A conversation left unsaid... for better or worse:
You got my name wrong. In the hallway. Above the door to my classroom. The plaques every teacher has. It's a little thing. One letter off. This is not a serious deal.
I've spent the past five years trying to get kids to learn the difference between Miss, Ms., and Mrs. Trying to explain, to get them to pay attention to those little details. And my students now know the difference. They read the signs. And as a result, they've been calling me by the wrong name.
And it really bothers me. It doesn't bother me so much that the mistake was made. No, that one additional letter is often assumed when a woman of 'a certain age' - ie. my - age enters a room. People assume I'm married. And that's ok. I'd probably assume I was married, too.
But we had that conversation. Face to face. Are you a Miss, a Ms. or a Mrs? It happened together. You wrote it down. I had to sign off on it. But ok. The mistake was made. It's not the end of the world.
However. On the worst day yet, when the sign appeared and it was wrong, it did bother me. It bothered me a lot. In a place where nothing is familiar, no one knows who I am, my history, my strengths or weaknesses and I find myself clinging to the things I know, the things that make me feel like me, that make me feel like I'm not a stranger in this strange new land. That was the day you made it worse.

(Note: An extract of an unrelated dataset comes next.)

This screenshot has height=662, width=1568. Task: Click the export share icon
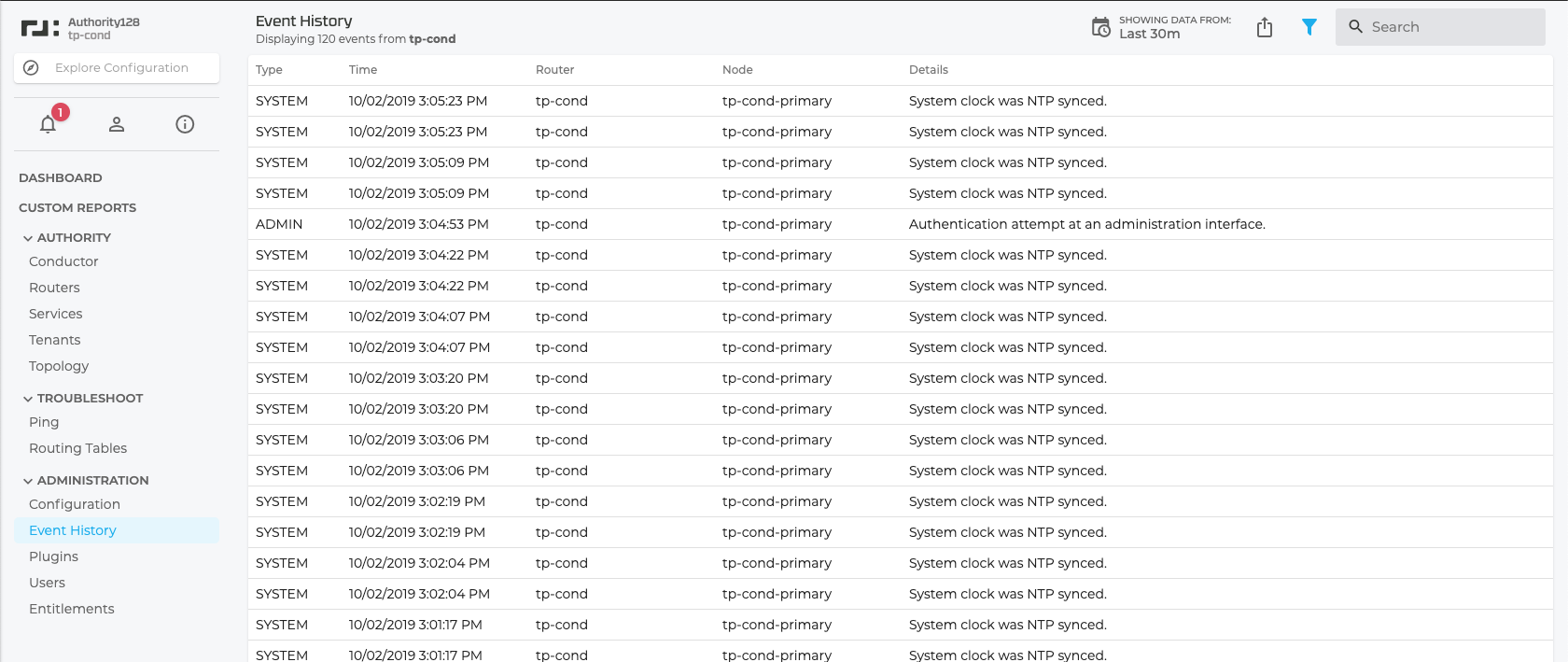pos(1265,28)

The situation is not a deal. It's excusable. It's correctable. But your response?
"Well, maybe if you got a life and could land a man, I wouldn't have to order a new sign."
I don't care if you meant it as a joke, if you did it with a smile on your face and a glimmer in your eye. I don't particularly find it funny. I know you were irritated, that you don't really want to order a new sign. That you lost or forgot or misread your own handwriting and felt the urge to ask someone else who knows nothing about me for clarification. That clarification was wrong.
Let's start with a new sign. I'll continue to correct my students. To reintroduce myself as the woman I actually am - the woman I'm proud to be. And perhaps one day you'll look at me and be able to see beyond an empty ring finger. And maybe, just maybe, we'll be able to share a space where we can both turn around, look each other in the eye, and see each other for who and what we really are.